Magnus Ridolph next obtained a quotation on freight rates from Naos VI to Starport, and frowned when the rate proved a half munit less per ton than Blantham’s estimate. By the laws of logic, somewhere there must be a flaw in the bargain. But where?

In the Labor Office he approached a window behind which stood a Fomalhaut V Rhodopian. “Suppose I want to harvest a field of ticholama on Naos Six,” said Magnus Ridolph. “What would be my procedure?”

The Rhodopian bobbed his head as he spoke. “You make arrangements on Naos Six,” he lisped. “In Garswan. Contractor, he fix all harvest. Very cheap, on Naos Six. Contractor he use many pickers, very cheap.”

“I see,” said Magnus Ridolph. “Thank you.”

He slowly returned to the hotel. At the mnemiphot in the reading room he verified Blantham’s statement that an acre of land yielded a ton of ticholama, which, when processed and the binding gums dissolved, yielded about five hundred pounds of resilian. He found further that the demand for resilian exceeded by far the supply.

He returned to his room, lay down on his bed, considered an hour. At last he stood up, called Blantham on the transview. “Mr. Blantham, I’ve provisionally decided to accept your offer.”

“Good, good!” came Blantham’s voice.

“Naturally, before finally consummating the sale, I wish to inspect the property.”

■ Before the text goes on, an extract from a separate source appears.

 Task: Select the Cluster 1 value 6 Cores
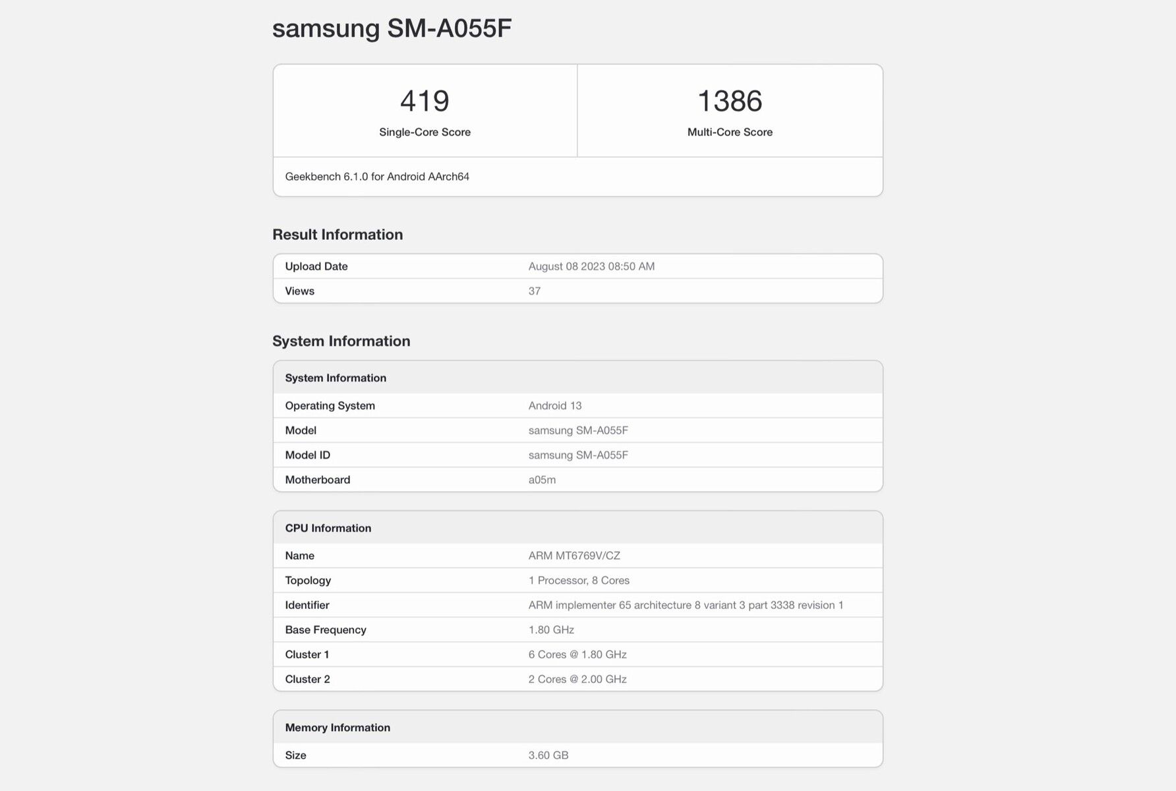[x=577, y=655]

“Of course,” came the hearty response. “An interplanet ship leaves day after tomorrow. Will that suit you?”

“Very well indeed,” was Magnus Ridolph’s reply…

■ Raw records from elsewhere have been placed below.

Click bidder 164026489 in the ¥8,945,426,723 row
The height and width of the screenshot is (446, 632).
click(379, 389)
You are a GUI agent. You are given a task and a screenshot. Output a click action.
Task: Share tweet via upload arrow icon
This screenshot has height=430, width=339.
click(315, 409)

Blantham pointed. “That’s your plantation, there ahead, the entire first half of the peninsula. Mine is the second half, just over that cliff.”

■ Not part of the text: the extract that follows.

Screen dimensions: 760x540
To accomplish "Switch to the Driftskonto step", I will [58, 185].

Magnus Ridolph said nothing, peered through the copter window. Below them the badlands—arid crags, crevasses, rock-jumble—fell astern, and they flew out over Hourglass Peninsula. Beyond lay Irremedial Ocean, streaked and mottled red, blue, green, yellow by vast colonies of colored plankton.

They put down at the cottage. Magnus Ridolph alighted, walked to the edge of the field, bent over. The plants were thick, luxuriant, amply covered with clusters of purple tubes. Magnus Ridolph straightened, looked sidelong at Blantham, who had come up behind him.

“Beautiful, isn’t it?” said Blantham mildly.

Magnus Ridolph was forced to agree. Everything was beautiful. Blantham’s title was clear, so Magnus Ridolph had verified in Garswan. The harvester agreed to a figure of eight munits a ton, the work to begin immediately after he had finished Blantham’s field. In short, the property at the price seemed an excellent buy. And yet—

Magnus Ridolph took another look across the field. “That patch of poor soil seems larger than it appeared in the photograph.”

Blantham made a deprecatory noise in his nose. “I can hardly see how that is possible.”

Magnus Ridolph stood quietly a moment, the nostrils of his long distinguished nose slightly distended. Abruptly he pulled out his checkbook. “Your check, sir.”

“Thank you. I have the deed and the release in my pocket. I’ll just sign it and the property’s yours.”

Blantham politely took his leave in the copter and Magnus Ridolph was left on the plantation in the gathering dusk. And then—the wild yelling from across the field, the vaguely seen shapes, pelting against the afterglow. Magnus Ridolph returned into the cottage.

He looked into the kitchen, to become acquainted with his servant Chook, a barrel-shaped anthropoid from the Garswan Highlands. Chook had gray lumpy skin, boneless rope-like arms, eyes round and bottle-green, a mouth hidden somewhere behind flabby folds of skin. Magnus Ridolph found him standing with head cocked to the distant yelping.

“Ah, Chook,” said Magnus Ridolph. “What have you prepared for our dinner?”